(Records contained in a dataset)
■ ■ ■ ■ ■
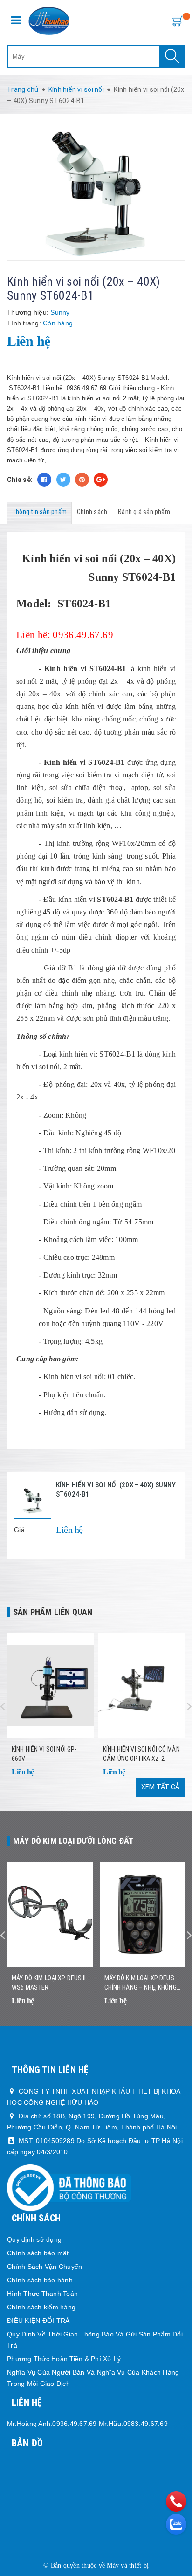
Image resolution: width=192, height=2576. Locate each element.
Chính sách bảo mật (38, 2253)
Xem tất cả (160, 1787)
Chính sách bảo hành (40, 2280)
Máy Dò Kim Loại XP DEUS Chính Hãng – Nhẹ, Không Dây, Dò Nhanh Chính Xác (140, 1983)
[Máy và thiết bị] (49, 21)
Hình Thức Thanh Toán (42, 2293)
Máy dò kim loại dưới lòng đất (73, 1841)
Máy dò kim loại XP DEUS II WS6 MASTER (49, 1982)
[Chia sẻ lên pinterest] (82, 480)
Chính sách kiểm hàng (41, 2307)
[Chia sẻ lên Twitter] (63, 480)
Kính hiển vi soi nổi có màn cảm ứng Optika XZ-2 (141, 1753)
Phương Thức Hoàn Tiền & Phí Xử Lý (64, 2359)
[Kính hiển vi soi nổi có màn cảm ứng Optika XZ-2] (141, 1685)
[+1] (101, 480)
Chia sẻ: (20, 479)
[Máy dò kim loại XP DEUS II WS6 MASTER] (50, 1914)
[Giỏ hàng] (175, 20)
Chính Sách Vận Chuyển (44, 2266)
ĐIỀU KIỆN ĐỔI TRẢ (38, 2320)
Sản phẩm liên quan (52, 1612)
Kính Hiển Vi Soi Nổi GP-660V (44, 1753)
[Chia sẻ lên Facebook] (44, 480)
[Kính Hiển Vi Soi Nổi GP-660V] (50, 1685)
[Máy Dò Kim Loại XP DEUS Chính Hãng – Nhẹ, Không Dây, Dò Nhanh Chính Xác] (142, 1914)
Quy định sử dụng (34, 2239)
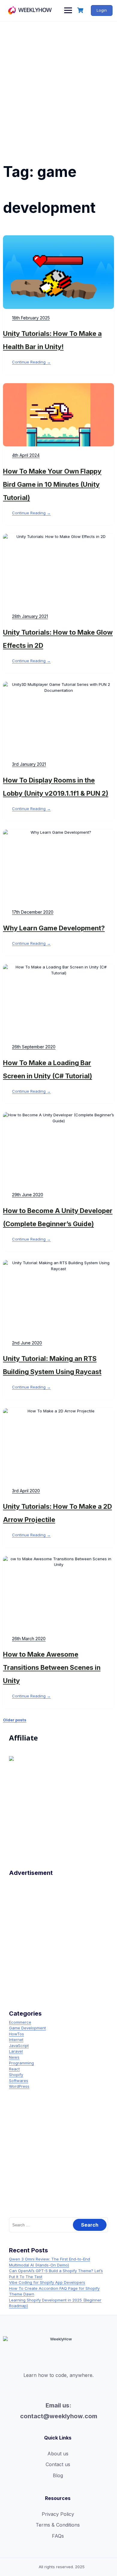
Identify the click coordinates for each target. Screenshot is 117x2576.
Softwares (18, 2080)
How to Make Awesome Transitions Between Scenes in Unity (51, 1667)
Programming (21, 2063)
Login (102, 10)
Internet (16, 2039)
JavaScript (19, 2045)
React (14, 2068)
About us (57, 2454)
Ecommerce (20, 2022)
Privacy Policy (58, 2514)
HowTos (16, 2033)
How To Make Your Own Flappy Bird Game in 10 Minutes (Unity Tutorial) (52, 484)
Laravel (16, 2051)
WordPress (19, 2086)
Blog (58, 2475)
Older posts (14, 1719)
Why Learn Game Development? (54, 928)
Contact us (58, 2464)
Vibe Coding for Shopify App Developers (47, 2282)
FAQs (58, 2536)
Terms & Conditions (58, 2525)
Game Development (27, 2027)
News (14, 2057)
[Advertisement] (58, 83)
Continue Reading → (31, 362)
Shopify (16, 2074)
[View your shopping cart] (81, 10)
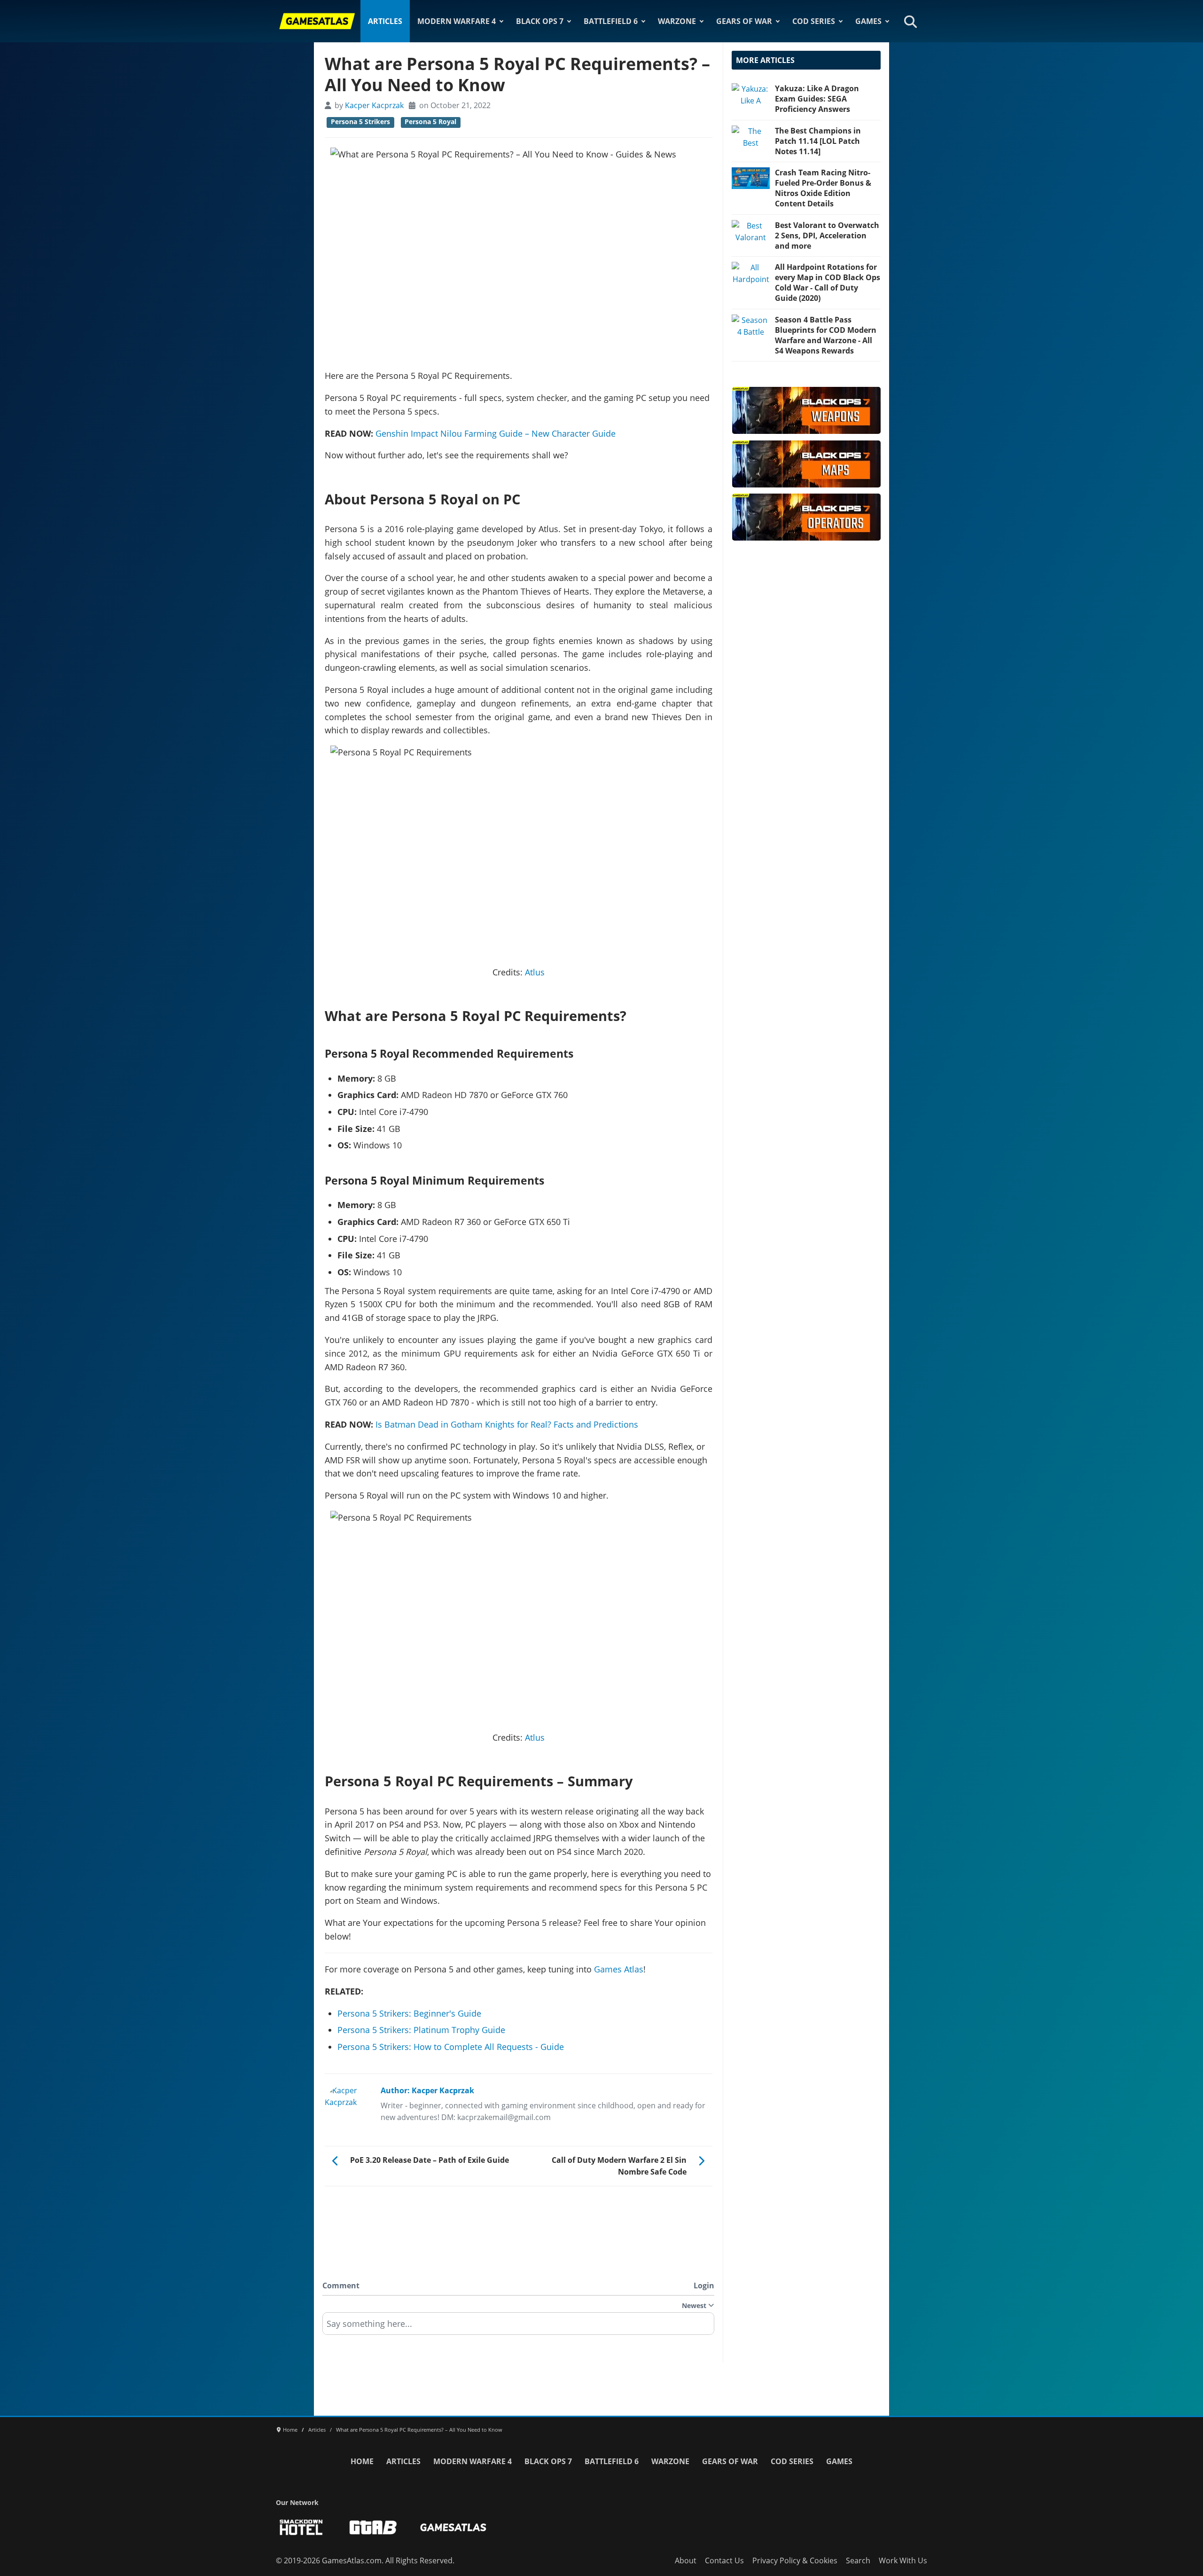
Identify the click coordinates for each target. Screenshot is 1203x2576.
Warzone (677, 21)
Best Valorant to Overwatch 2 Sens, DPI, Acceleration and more (827, 235)
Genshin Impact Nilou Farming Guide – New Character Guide (495, 433)
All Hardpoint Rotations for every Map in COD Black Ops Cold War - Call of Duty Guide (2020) (827, 282)
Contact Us (724, 2560)
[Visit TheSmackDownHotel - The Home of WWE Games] (301, 2527)
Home (362, 2461)
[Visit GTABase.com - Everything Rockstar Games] (373, 2527)
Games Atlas (618, 1969)
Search (858, 2560)
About (685, 2560)
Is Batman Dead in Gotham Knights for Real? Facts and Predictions (506, 1424)
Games (868, 21)
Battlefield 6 (611, 21)
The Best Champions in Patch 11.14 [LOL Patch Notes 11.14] (818, 141)
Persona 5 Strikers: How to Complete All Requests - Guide (450, 2046)
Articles (385, 21)
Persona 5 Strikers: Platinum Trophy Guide (421, 2029)
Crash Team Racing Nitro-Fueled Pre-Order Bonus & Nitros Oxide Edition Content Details (823, 188)
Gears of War (744, 21)
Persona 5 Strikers (360, 122)
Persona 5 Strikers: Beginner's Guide (409, 2013)
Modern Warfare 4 (456, 21)
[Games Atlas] (317, 21)
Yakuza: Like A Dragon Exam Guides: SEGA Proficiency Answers (817, 98)
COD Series (813, 21)
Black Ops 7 (539, 21)
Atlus (535, 972)
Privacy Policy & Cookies (794, 2560)
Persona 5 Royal (430, 122)
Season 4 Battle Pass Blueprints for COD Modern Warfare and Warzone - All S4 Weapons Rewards (825, 335)
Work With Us (903, 2560)
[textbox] (518, 2327)
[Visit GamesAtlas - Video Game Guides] (453, 2527)
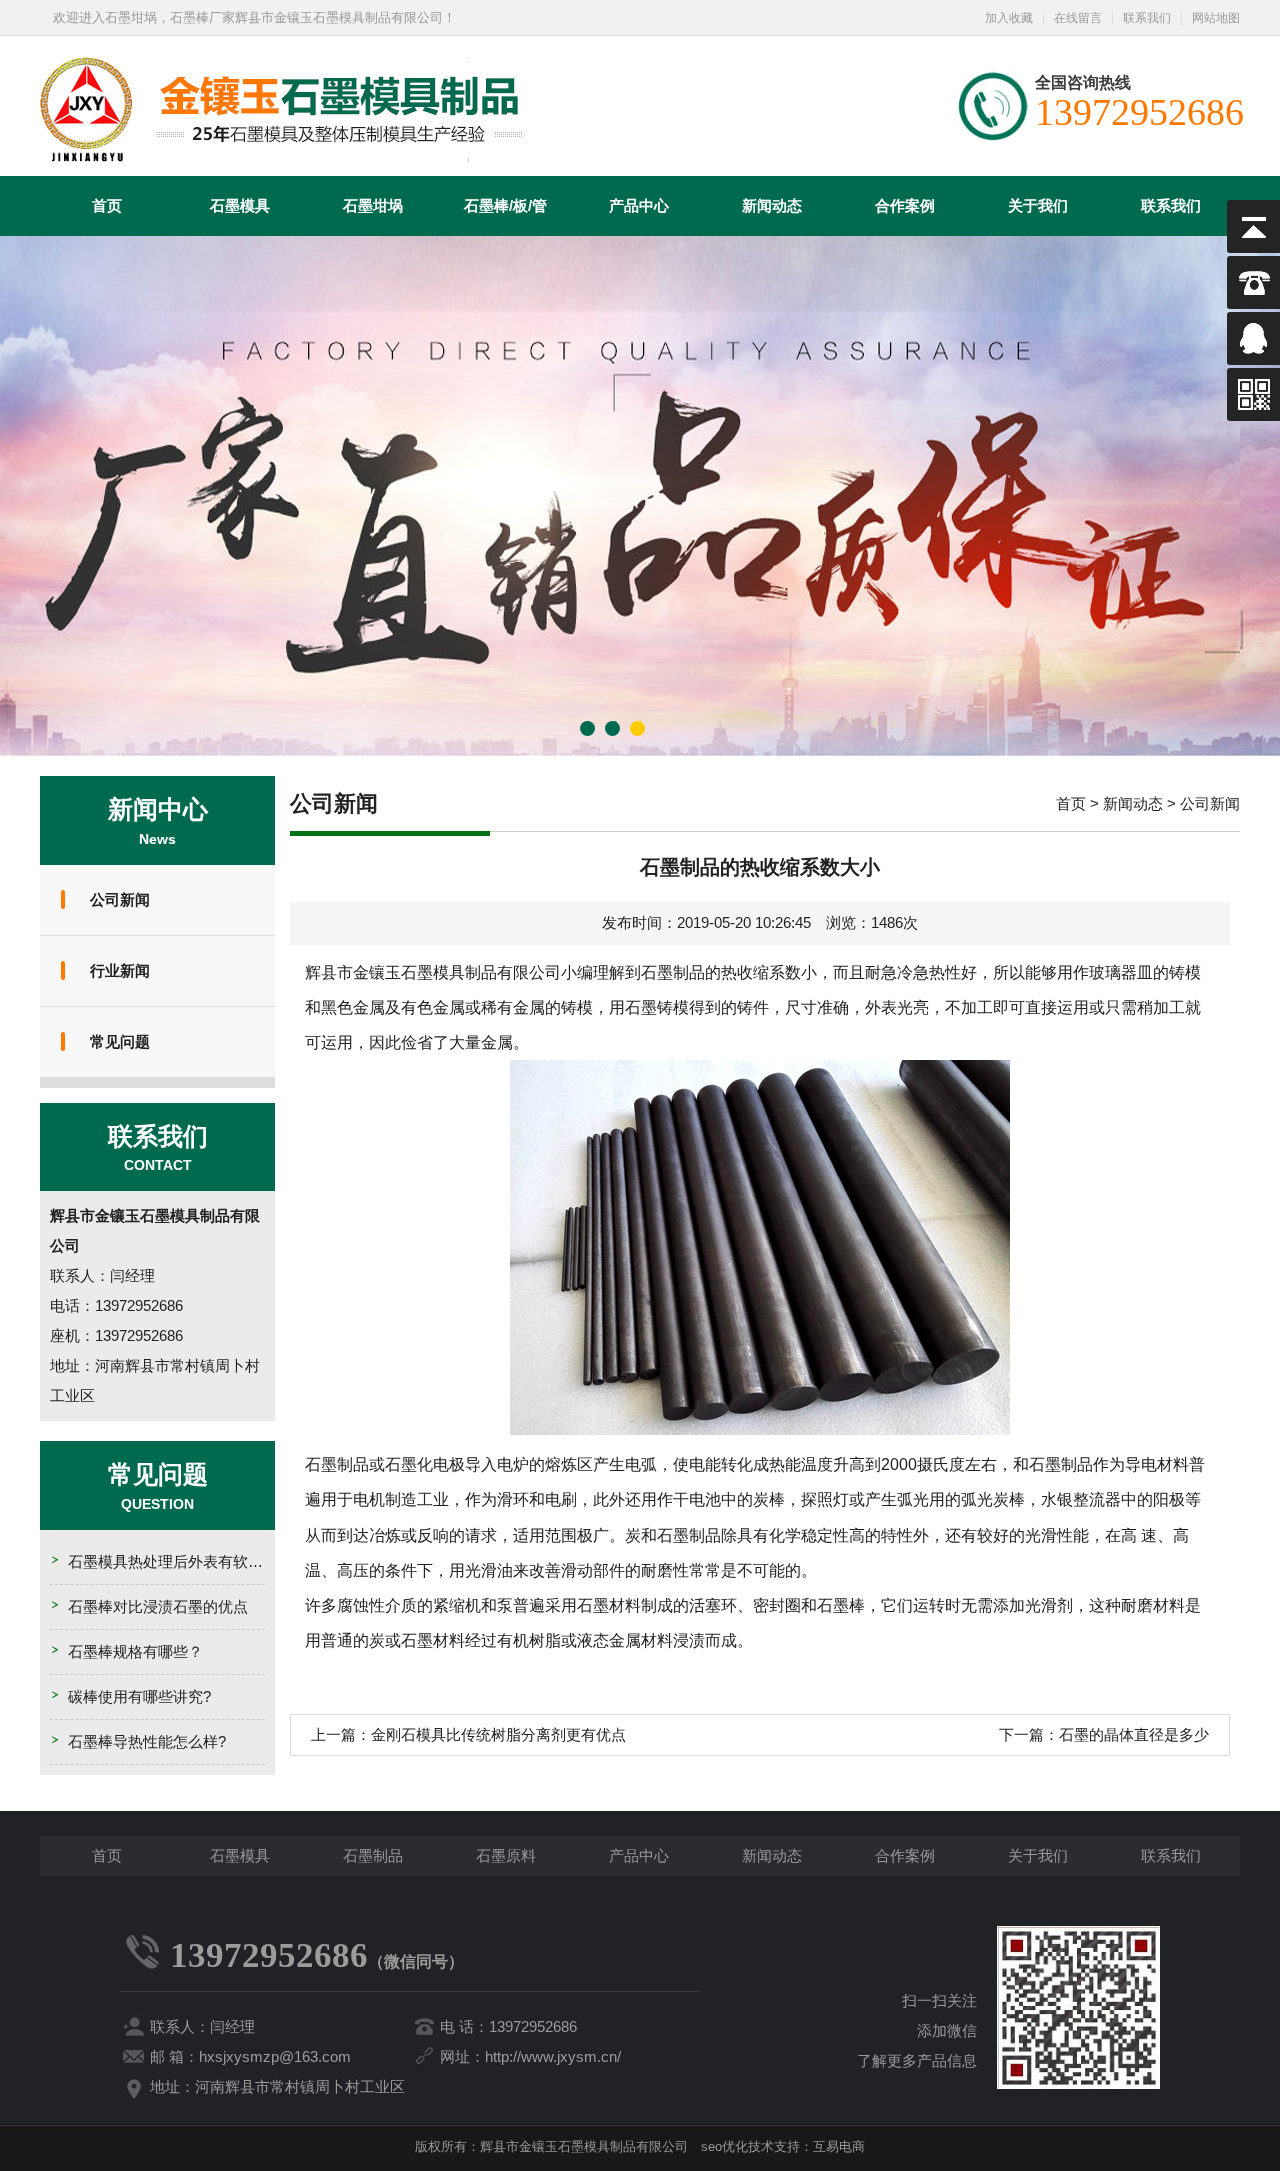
■ ■ ■ ■ ■
• [WHAT THE TASK ASKS]:
Print every line above exactly as given, but not the pictures.

• [WRITTEN RESPONSE]:
Image resolution: width=192, height=2576. Locate each element.
Chính sách bảo mật (38, 2253)
Xem tất cả (160, 1787)
Chính sách bảo hành (40, 2280)
Máy Dò Kim Loại XP DEUS Chính Hãng – Nhẹ, Không Dây, Dò Nhanh Chính Xác (140, 1983)
[Máy và thiết bị] (49, 21)
Hình Thức Thanh Toán (42, 2293)
Máy dò kim loại dưới lòng đất (73, 1841)
Máy dò kim loại XP DEUS II WS6 MASTER (49, 1982)
[Chia sẻ lên pinterest] (82, 480)
Chính sách kiểm hàng (41, 2307)
[Chia sẻ lên Twitter] (63, 480)
Kính hiển vi soi nổi có màn cảm ứng Optika XZ-2 (141, 1753)
Phương Thức Hoàn Tiền & Phí Xử Lý (64, 2359)
[Kính hiển vi soi nổi có màn cảm ứng Optika XZ-2] (141, 1685)
[+1] (101, 480)
Chia sẻ: (20, 479)
[Máy dò kim loại XP DEUS II WS6 MASTER] (50, 1914)
[Giỏ hàng] (175, 20)
Chính Sách Vận Chuyển (44, 2266)
ĐIỀU KIỆN ĐỔI TRẢ (38, 2320)
Sản phẩm liên quan (52, 1612)
Kính Hiển Vi Soi Nổi GP-660V (44, 1753)
[Chia sẻ lên Facebook] (44, 480)
[Kính Hiển Vi Soi Nổi GP-660V] (50, 1685)
[Máy Dò Kim Loại XP DEUS Chính Hãng – Nhẹ, Không Dây, Dò Nhanh Chính Xác] (142, 1914)
Quy định sử dụng (34, 2239)
Identify the click coordinates for each target. Screenshot is 117x2576.
Softwares (18, 2080)
How to Make Awesome Transitions Between Scenes in Unity (51, 1667)
Programming (21, 2063)
Login (102, 10)
Internet (16, 2039)
JavaScript (19, 2045)
React (14, 2068)
About us (57, 2454)
Ecommerce (20, 2022)
Privacy Policy (58, 2514)
HowTos (16, 2033)
How To Make Your Own Flappy Bird Game in 10 Minutes (Unity Tutorial) (52, 484)
Laravel (16, 2051)
WordPress (19, 2086)
Blog (58, 2475)
Older posts (14, 1719)
Why Learn Game Development? (54, 928)
Contact us (58, 2464)
Vibe Coding for Shopify App Developers (47, 2282)
FAQs (58, 2536)
Terms & Conditions (58, 2525)
Game Development (27, 2027)
News (14, 2057)
[Advertisement] (58, 83)
Continue Reading → (31, 362)
Shopify (16, 2074)
[View your shopping cart] (81, 10)
Identify the click coordinates for each target. Screenshot is 1203x2576.
Warzone (677, 21)
Best Valorant to Overwatch 2 Sens, DPI, Acceleration and more (827, 235)
Genshin Impact Nilou Farming Guide – New Character Guide (495, 433)
All Hardpoint Rotations for every Map in COD Black Ops Cold War - Call of Duty Guide (2020) (827, 282)
Contact Us (724, 2560)
[Visit TheSmackDownHotel - The Home of WWE Games] (301, 2527)
Home (362, 2461)
[Visit GTABase.com - Everything Rockstar Games] (373, 2527)
Games Atlas (618, 1969)
Search (858, 2560)
About (685, 2560)
Is Batman Dead in Gotham Knights for Real? Facts and Predictions (506, 1424)
Games (868, 21)
Battlefield 6 (611, 21)
The Best Champions in Patch 11.14 [LOL Patch Notes 11.14] (818, 141)
Persona 5 Strikers: How to Complete All Requests - Guide (450, 2046)
Articles (385, 21)
Persona 5 Strikers: Platinum Trophy Guide (421, 2029)
Crash Team Racing Nitro-Fueled Pre-Order Bonus & Nitros Oxide Edition Content Details (823, 188)
Gears of War (744, 21)
Persona 5 Strikers (360, 122)
Persona 5 Strikers: Beginner's Guide (409, 2013)
Modern Warfare 4 (456, 21)
[Games Atlas] (317, 21)
Yakuza: Like A Dragon Exam Guides: SEGA Proficiency Answers (817, 98)
COD Series (813, 21)
Black Ops 7 (539, 21)
Atlus (535, 972)
Privacy Policy & Cookies (794, 2560)
Persona 5 Royal (430, 122)
Season 4 Battle Pass Blueprints for COD Modern Warfare and Warzone - All S4 Weapons Rewards (825, 335)
Work With Us (903, 2560)
[textbox] (518, 2327)
[Visit GamesAtlas - Video Game Guides] (453, 2527)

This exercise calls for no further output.